YOUR INSTRUCTIONS: In the text below about Motoi Yamamoto's salt sculptures, quote everything from "Yamamoto creates the" down to "time goes by.".

TEXT:
========================================================================

Giant sculptures out of salt by Motoi Yamamoto
Giant sculptures out of salt by Motoi Yamamoto
Japanese artist Motoi Yamamoto builds giant sculptures out of salt. An exhibition of the Japanese artist’s work is currently taking place at the Hakone Open-Air Museum in Kanagawa, Japan. Meanwhile, it is causing quite a stir. The story behind Yamamoto’s unusual technique is sad and tragic. He was a third-year student at the Kanazawa College of Art in 1996 when his younger sister died aged 24, two years after being diagnosed with brain cancer. Noteworthy, salt has a special place in the death rituals of Japan. In particular, it is often being handed out to people at the end of a funeral so they can sprinkle it on themselves to ward off evil.
Yamamoto creates the amazing floor installations by filling a plastic bottle, usually used for machine oil, with white salt and then painstakingly sprinkling it on the floor.
According to the artist, drawing a labyrinth with salt is like following a trace of my memory. Memories seem to change and vanish as time goes by.
‘However, what I seek is the way in which I can touch a precious moment in my memories that cannot be attained through pictures or writings. ‘I always silently follow the trace, that is controlled as well as uncontrolled from the start point after I have completed it.’
At the end of an exhibition Yamamoto always requests that the salt is returned to the ocean to make its journey come full circle.

========================================================================

EXTRACTED RECORDS:
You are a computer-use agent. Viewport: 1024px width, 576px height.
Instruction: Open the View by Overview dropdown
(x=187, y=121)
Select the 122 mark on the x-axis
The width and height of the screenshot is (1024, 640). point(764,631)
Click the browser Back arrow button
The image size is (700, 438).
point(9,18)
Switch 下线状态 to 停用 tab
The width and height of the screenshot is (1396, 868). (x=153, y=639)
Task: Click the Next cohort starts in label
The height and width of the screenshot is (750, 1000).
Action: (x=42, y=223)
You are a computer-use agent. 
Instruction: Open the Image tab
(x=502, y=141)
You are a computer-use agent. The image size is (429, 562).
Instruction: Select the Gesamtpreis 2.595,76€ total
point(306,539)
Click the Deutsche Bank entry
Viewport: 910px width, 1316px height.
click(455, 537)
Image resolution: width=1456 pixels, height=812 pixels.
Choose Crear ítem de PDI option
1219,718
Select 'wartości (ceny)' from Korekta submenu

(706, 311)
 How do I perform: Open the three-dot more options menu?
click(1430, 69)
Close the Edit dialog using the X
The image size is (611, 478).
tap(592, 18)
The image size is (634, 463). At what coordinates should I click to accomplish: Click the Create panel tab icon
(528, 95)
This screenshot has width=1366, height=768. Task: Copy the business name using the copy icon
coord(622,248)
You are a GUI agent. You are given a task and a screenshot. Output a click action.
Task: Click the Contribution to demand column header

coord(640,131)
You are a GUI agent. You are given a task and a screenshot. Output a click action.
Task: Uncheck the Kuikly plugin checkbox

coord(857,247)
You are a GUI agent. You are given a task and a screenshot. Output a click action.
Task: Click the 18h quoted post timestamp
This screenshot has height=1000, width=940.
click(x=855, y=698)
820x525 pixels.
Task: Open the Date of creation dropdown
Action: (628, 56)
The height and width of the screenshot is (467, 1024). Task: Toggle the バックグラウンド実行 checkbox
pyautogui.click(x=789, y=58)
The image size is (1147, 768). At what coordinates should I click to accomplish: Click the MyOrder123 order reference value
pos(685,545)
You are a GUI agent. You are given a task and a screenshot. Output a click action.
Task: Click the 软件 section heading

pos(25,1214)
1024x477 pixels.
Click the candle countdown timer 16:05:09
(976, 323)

========================================================================

RESULT FOR THIS TASK:
Yamamoto creates the amazing floor installations by filling a plastic bottle, usually used for machine oil, with white salt and then painstakingly sprinkling it on the floor.
According to the artist, drawing a labyrinth with salt is like following a trace of my memory. Memories seem to change and vanish as time goes by.